As technologies have grown, so has the need for greater efficiency and service reliability. Remote monitoring of directional drilling operations via real-time facilities are enabling broader, expert oversight of operations. It’s also reducing the number of employees needed on the rig and the associated HSE exposure. Looking ahead, the development of automated directional drilling, enabled by high-speed wired drill pipe, could be a step-change that will lead to even greater innovations, perhaps even allowing wells to be steered remotely.
Many of the directional drilling accomplishments that the industry considers routine today were unfathomable back in 2002 when Devon Energy drilled its first unconventional wells in the Barnett Shale that combined horizontal drilling with slickwater hydraulic fracturing. At the time, only approximately 100 horizontal drilling rigs were operating in the US.
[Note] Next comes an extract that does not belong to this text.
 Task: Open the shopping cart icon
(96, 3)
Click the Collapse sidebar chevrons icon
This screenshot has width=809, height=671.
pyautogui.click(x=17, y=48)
“The biggest driver in this shift is the nature of unconventional reservoirs and the need to exploit resources that are not viable vertically,” David Fortenberry, VP, Drilling North America for Devon, explained. “To capitalize on this opportunity has required industry to get better at drilling farther and faster with smoother curves and laterals, using robust tools that can stay in the hole and minimize tripping frequency because of tool failures. The difficulty of wells today, along with the push to improve performance, is taking technology to the limit, and those limits are being extended through the natural process of design, modification and improvement in tools, as well as practices and procedures.”
Mr Fortenberry cited improvements as including rotary steerable systems that are increasingly being used for curve-building and the drilling of laterals, mud motors that offer higher torque capabilities to allow for increased weight-on-bit and ROP, enhanced PDC bits that facilitate drilling curves and laterals through difficult geologies, and the ability to collect real-time data faster. Parallel to these advances, tool reliability has become critical, he added. “The service sector is under pressure to keep up with high demand for equipment manufacturing and servicing, which is impacted by personnel shortages.”
Adding to the complexity of today’s wells are multi-well pads that are facilitating what Mr Fortenberry calls “turnazontals,” where multiple horizontal wells are being drilled away from the pad.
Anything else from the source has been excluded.